Saved data entries:
◇ ◇ ◇ ◇
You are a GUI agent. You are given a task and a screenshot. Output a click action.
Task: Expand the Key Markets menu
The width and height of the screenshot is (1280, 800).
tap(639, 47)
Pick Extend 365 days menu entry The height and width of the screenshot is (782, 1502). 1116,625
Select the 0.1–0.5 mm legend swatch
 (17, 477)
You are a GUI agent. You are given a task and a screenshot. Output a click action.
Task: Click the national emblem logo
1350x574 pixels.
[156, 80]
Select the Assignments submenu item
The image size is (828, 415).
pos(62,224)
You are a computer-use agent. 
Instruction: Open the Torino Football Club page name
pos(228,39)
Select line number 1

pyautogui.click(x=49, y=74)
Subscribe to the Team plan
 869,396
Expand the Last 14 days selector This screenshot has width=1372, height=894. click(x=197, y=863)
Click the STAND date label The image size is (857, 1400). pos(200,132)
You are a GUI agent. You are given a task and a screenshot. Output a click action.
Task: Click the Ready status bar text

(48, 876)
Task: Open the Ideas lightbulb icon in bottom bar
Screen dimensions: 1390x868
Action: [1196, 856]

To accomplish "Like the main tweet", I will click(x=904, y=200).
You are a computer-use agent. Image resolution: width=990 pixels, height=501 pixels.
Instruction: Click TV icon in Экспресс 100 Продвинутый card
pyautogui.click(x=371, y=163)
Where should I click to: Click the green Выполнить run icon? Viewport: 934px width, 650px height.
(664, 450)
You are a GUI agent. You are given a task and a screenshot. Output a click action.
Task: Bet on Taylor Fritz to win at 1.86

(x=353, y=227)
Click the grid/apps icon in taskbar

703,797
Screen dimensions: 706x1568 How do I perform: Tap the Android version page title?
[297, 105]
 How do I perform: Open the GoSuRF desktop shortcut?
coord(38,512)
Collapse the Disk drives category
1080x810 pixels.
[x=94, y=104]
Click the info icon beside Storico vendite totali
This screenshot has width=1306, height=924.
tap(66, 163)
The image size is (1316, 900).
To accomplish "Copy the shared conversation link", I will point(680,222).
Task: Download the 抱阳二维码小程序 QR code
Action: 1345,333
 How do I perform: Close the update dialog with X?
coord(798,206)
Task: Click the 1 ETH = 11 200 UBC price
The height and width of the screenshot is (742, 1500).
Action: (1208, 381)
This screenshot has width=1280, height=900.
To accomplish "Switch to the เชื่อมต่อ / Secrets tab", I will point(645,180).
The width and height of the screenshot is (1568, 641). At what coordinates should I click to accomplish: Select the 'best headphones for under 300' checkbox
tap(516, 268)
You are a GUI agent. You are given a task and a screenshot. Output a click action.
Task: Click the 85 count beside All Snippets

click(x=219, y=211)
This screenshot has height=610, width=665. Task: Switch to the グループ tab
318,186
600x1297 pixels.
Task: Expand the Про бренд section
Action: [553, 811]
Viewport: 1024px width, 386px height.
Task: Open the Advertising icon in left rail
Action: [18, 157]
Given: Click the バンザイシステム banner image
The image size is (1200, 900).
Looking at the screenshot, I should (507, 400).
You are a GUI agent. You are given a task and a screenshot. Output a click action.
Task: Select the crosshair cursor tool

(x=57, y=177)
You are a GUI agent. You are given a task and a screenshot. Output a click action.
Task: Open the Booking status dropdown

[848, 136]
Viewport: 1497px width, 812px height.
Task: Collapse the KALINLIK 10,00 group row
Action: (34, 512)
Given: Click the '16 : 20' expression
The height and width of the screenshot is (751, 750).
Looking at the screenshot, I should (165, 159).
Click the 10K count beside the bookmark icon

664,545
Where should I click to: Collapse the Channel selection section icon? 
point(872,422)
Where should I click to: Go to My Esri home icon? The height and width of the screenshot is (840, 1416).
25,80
◇ ◇ ◇ ◇
§ Problem to work on: Could you state the number of lines above in which the word "days" appears? Give that number by itself.

§ Your solution: 2